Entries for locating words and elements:
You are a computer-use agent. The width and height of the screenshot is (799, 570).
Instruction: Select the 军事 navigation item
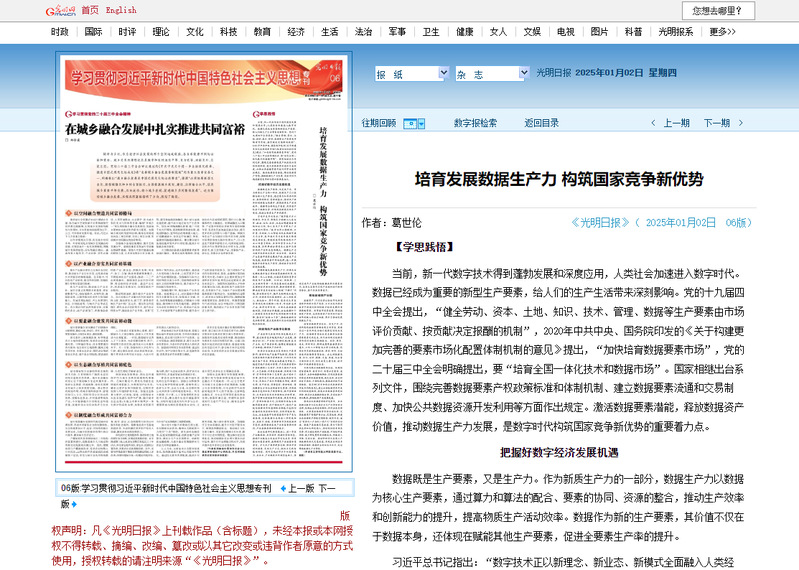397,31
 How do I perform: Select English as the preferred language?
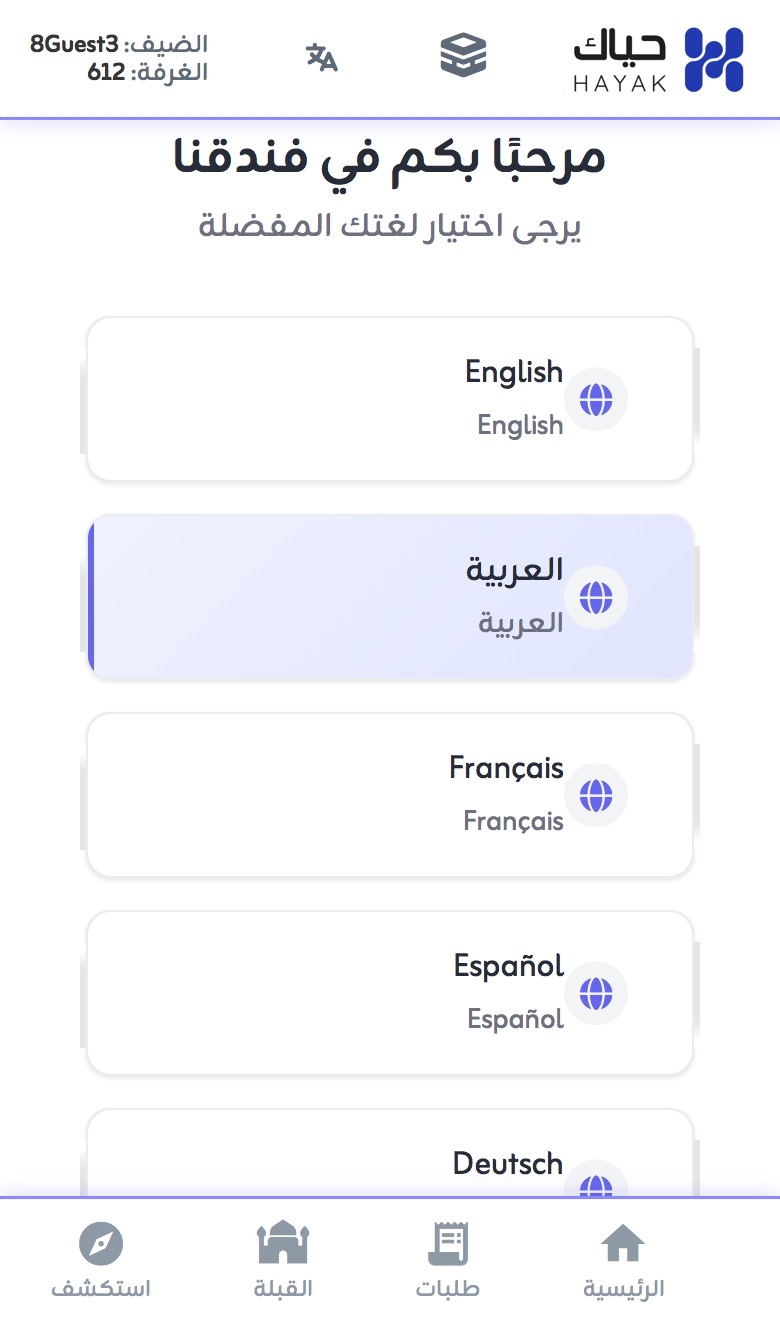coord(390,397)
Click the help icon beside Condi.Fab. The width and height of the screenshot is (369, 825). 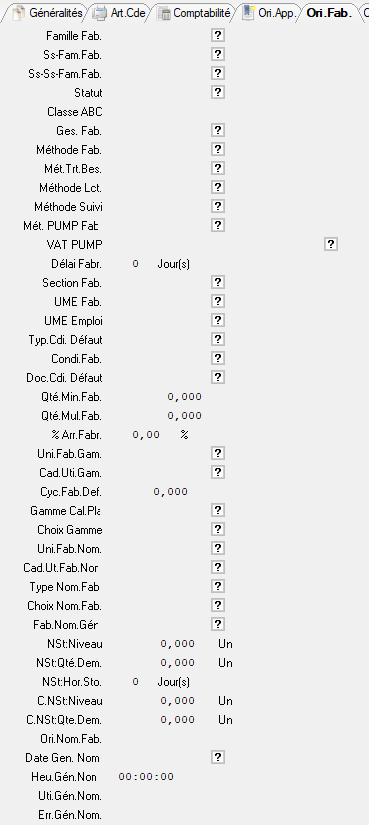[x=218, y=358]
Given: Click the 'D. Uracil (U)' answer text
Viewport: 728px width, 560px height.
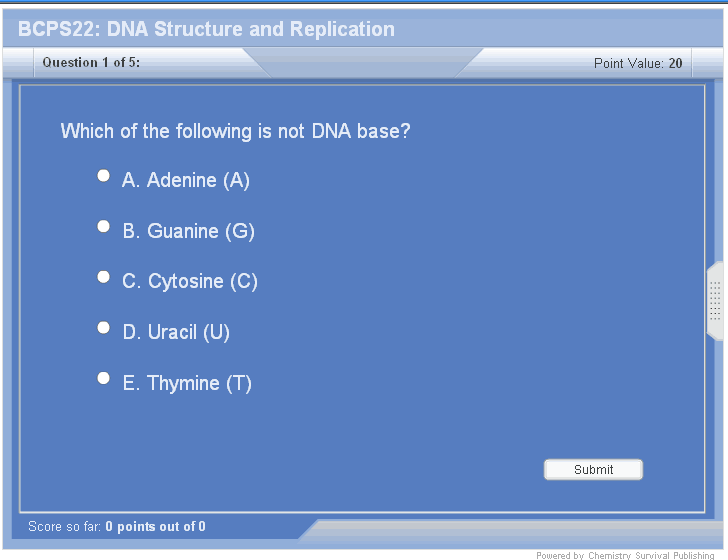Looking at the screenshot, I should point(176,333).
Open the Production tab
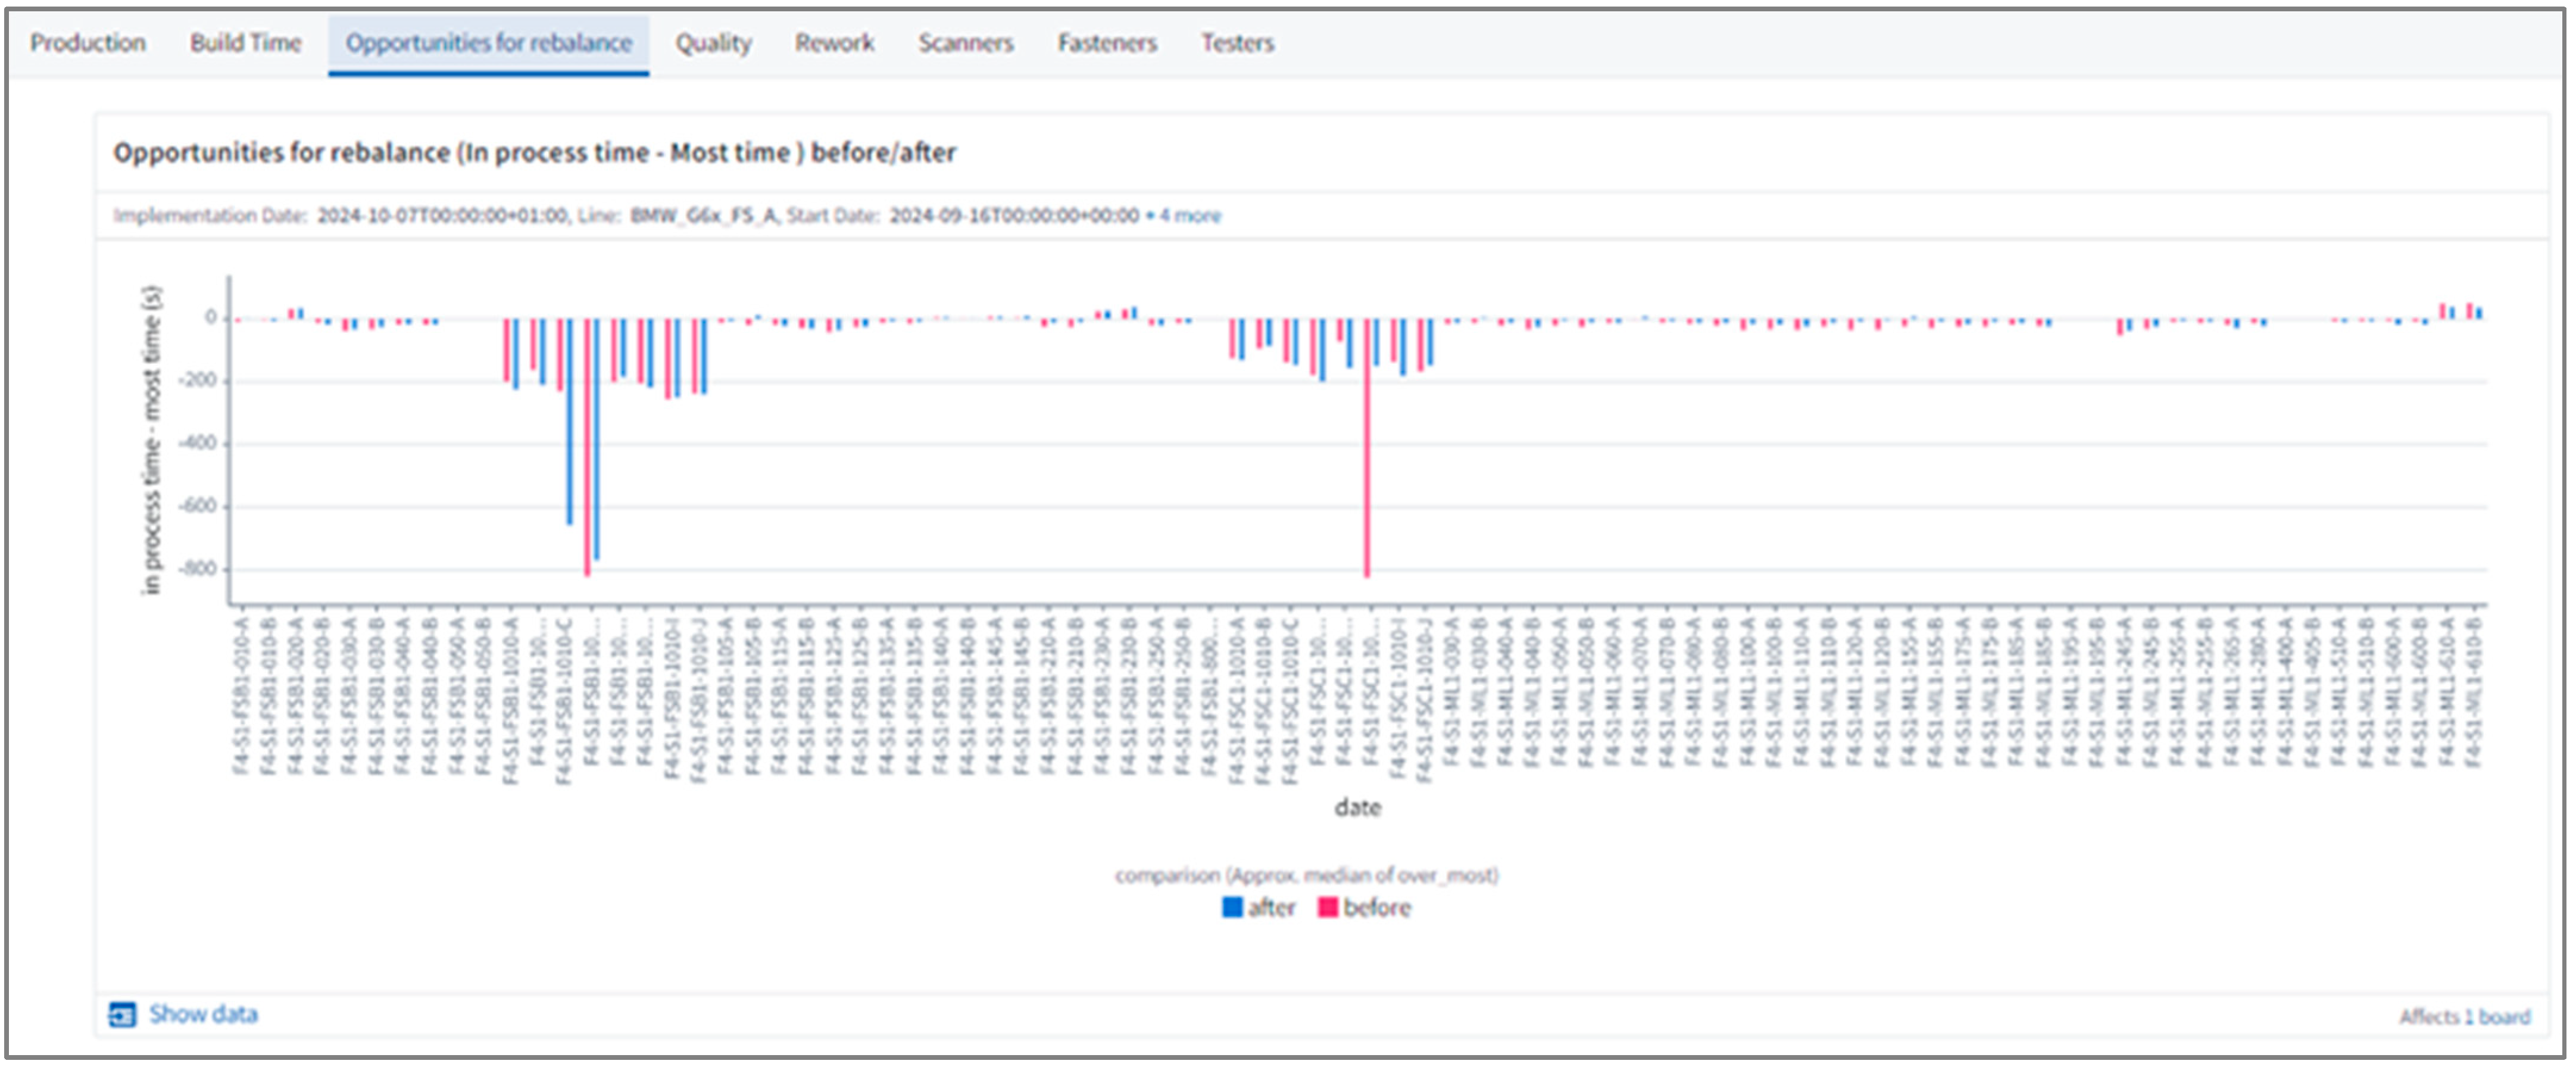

▶ [What you need to do] Arrange the stretch of the listing from the line containing "Given: Click the 'D. Uracil (U)' answer text" through the end of the listing as a JSON list of strings, one string per line. Skip blank lines and leave the pictures out.

▶ [Full solution]
[
  "Given: Click the 'D. Uracil (U)' answer text",
  "Viewport: 728px width, 560px height.",
  "Looking at the screenshot, I should point(176,333).",
  "Open the Production tab"
]